WORK ORDER:
Would you print only the lines running from the one with "You are a computer-use agent." to the final line of the data below, word for word and without pictures?

RECORDS FOR THIS EXERCISE:
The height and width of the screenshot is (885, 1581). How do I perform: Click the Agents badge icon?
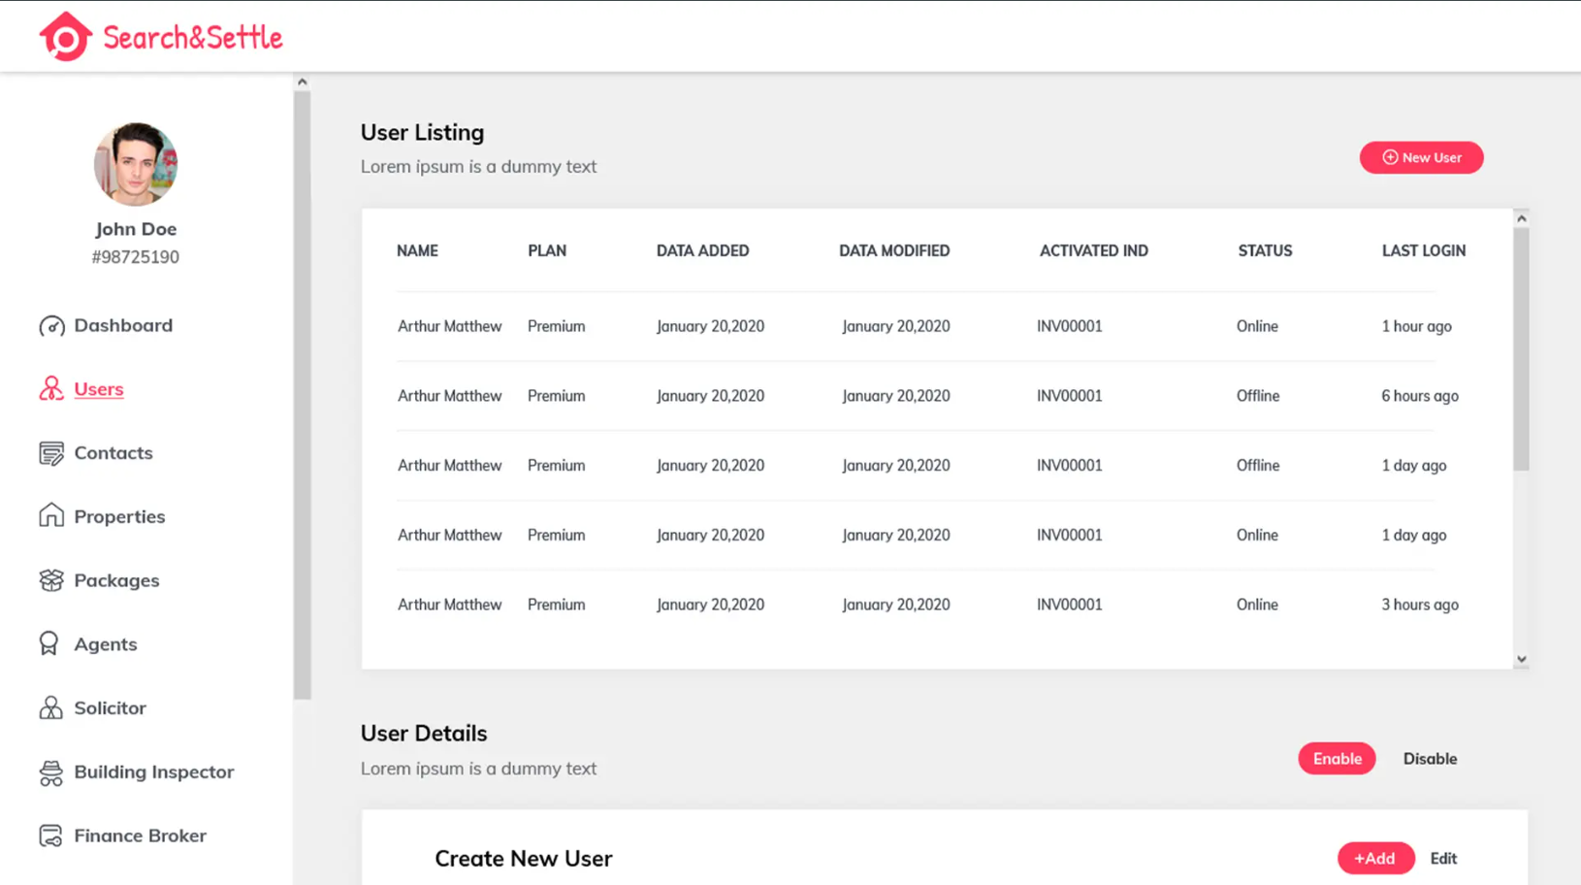49,643
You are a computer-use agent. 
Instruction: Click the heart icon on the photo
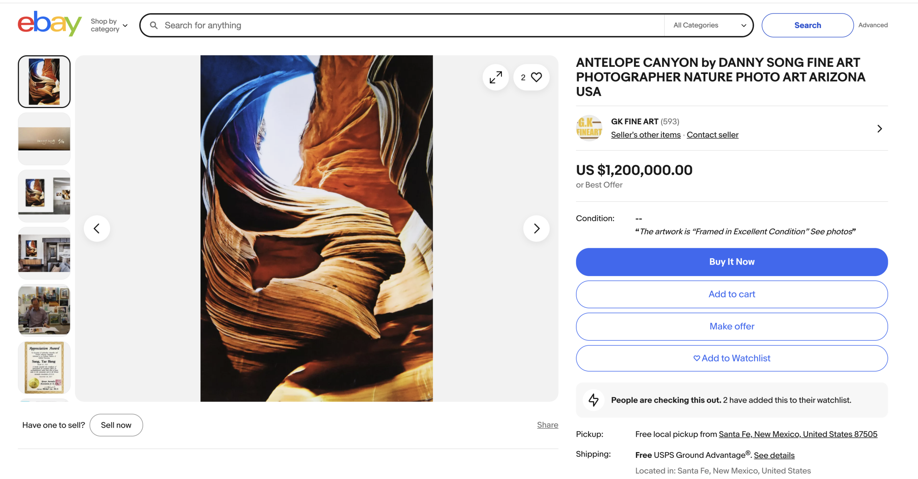point(536,77)
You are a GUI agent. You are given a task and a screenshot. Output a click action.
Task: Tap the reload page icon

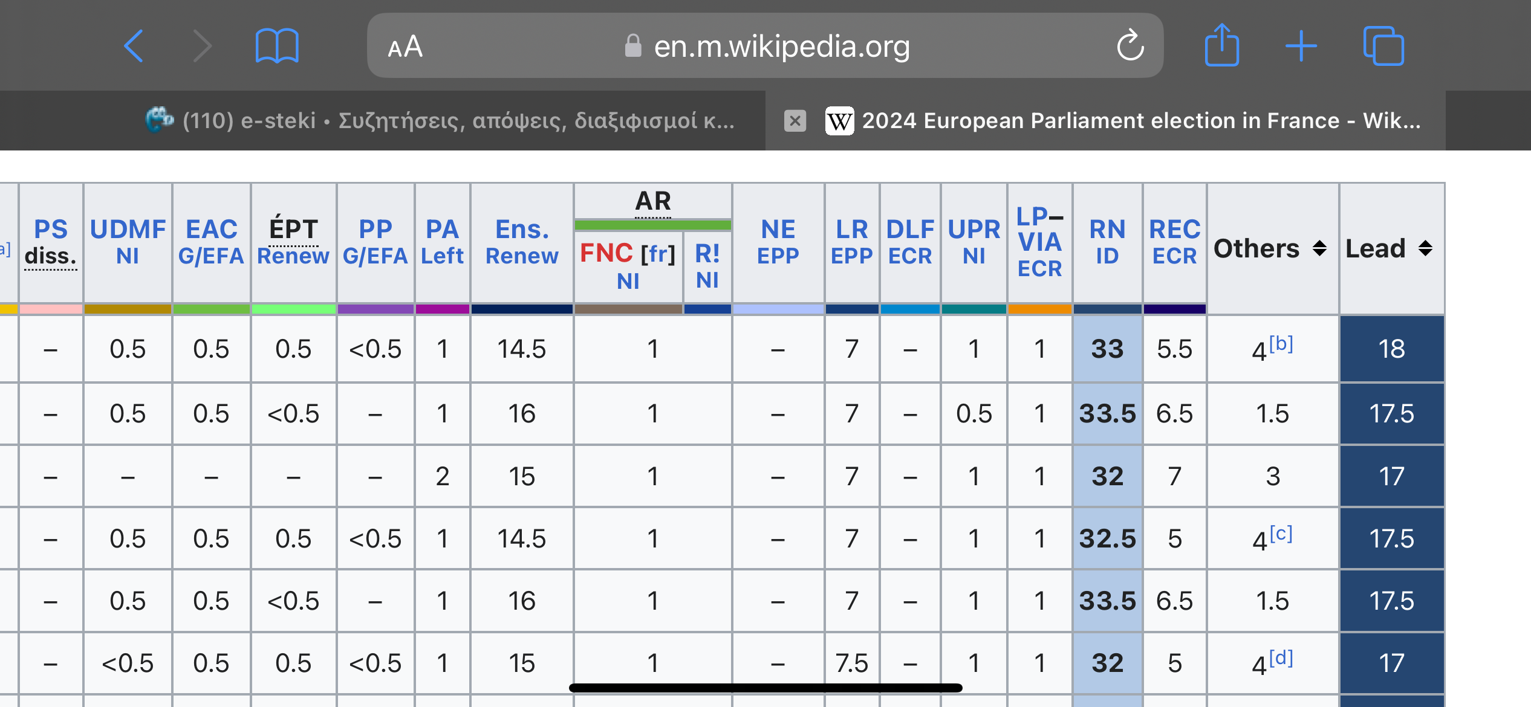(1130, 45)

RESPONSE AREA:
You are a computer-use agent. 
Instruction: Click the heart icon on the photo
point(536,77)
You are a GUI agent. You are given a task and a screenshot. Output a click action.
Task: Tap the reload page icon

(1130, 45)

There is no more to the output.